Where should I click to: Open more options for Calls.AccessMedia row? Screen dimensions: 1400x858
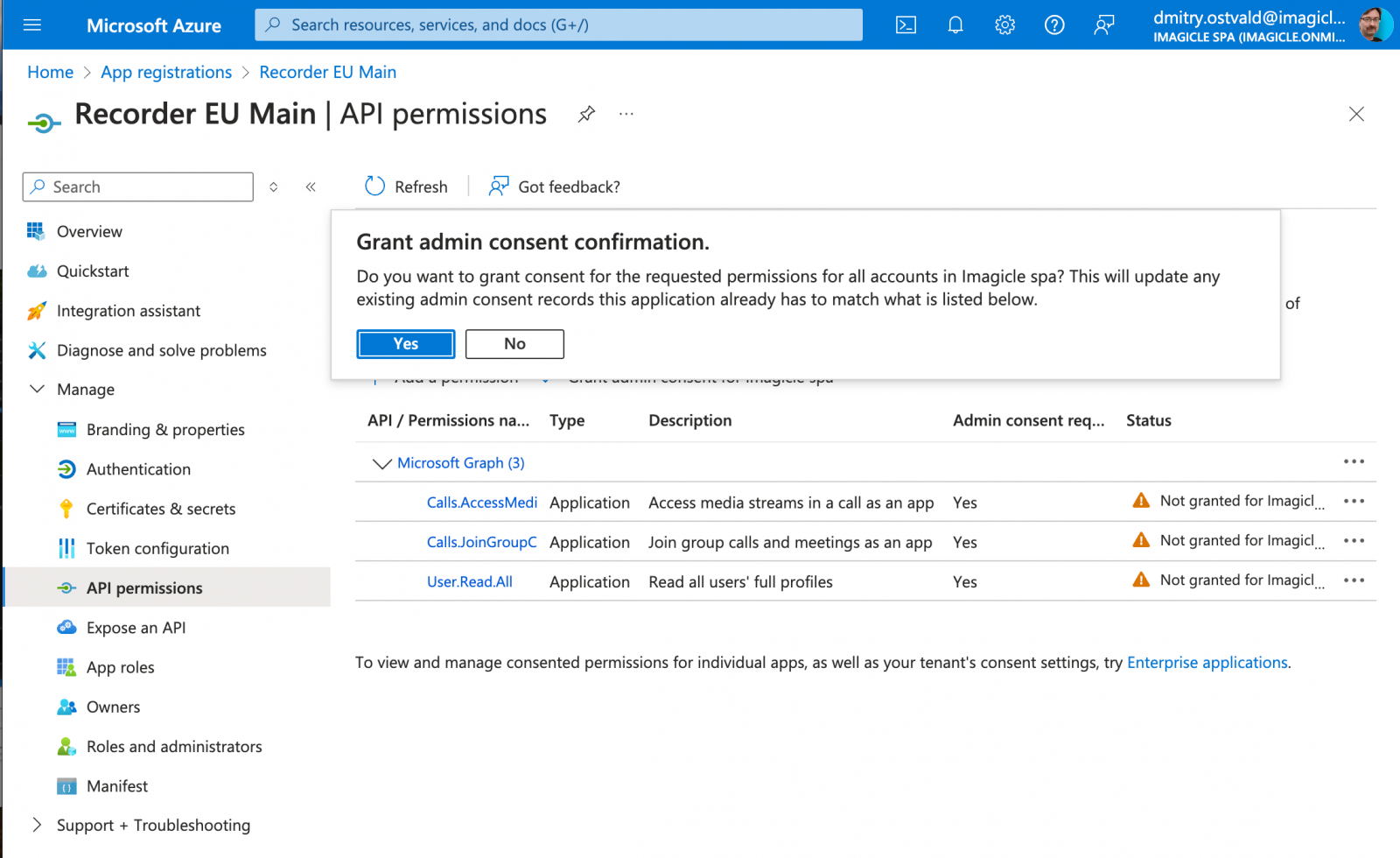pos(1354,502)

::::::::::

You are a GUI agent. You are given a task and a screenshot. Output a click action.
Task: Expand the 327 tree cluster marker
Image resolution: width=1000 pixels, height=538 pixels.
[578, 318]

::::::::::

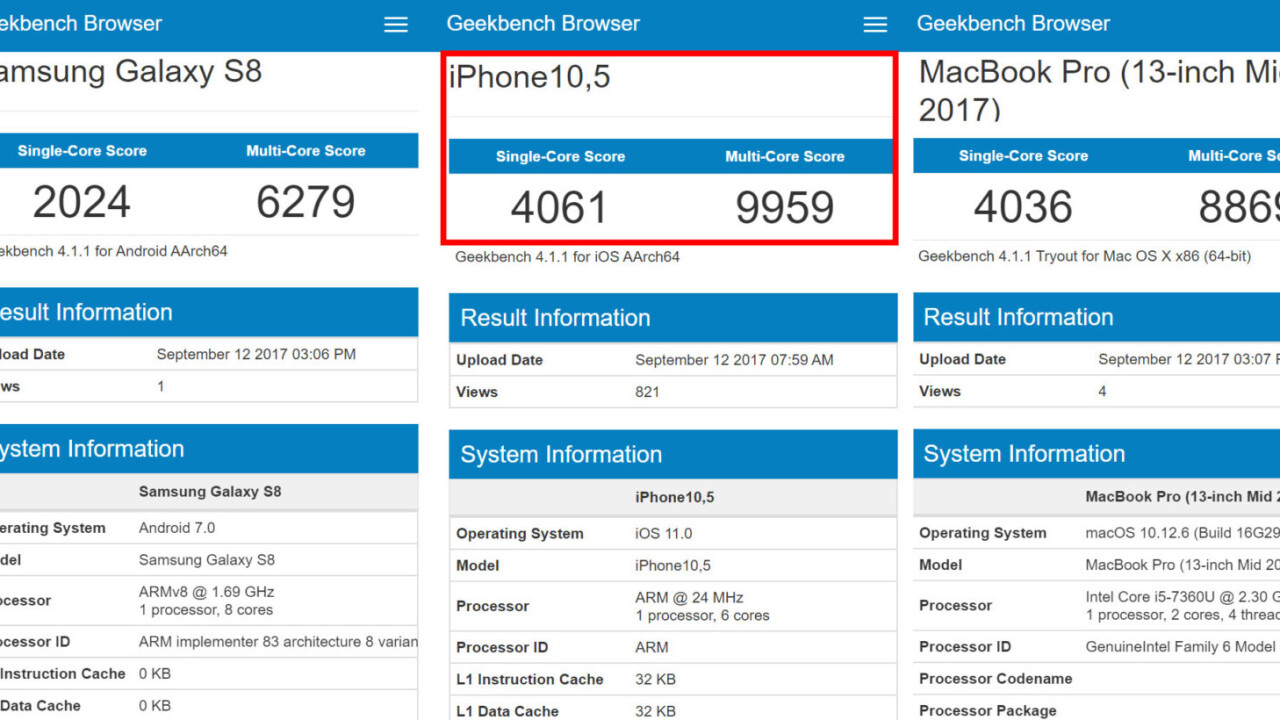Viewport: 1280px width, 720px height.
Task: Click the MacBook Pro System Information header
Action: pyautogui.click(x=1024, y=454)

::::::::::

» Task description: Copy the part of the material that opens with the line containing "Where should I" and closes with the line containing "pos(1354,502)", substituting "additional options" for "more options" and changing nothing else. Leave the pictures out of your answer.

» Solution for this exercise:
Where should I click to: Open additional options for Calls.AccessMedia row? Screen dimensions: 1400x858
pos(1354,502)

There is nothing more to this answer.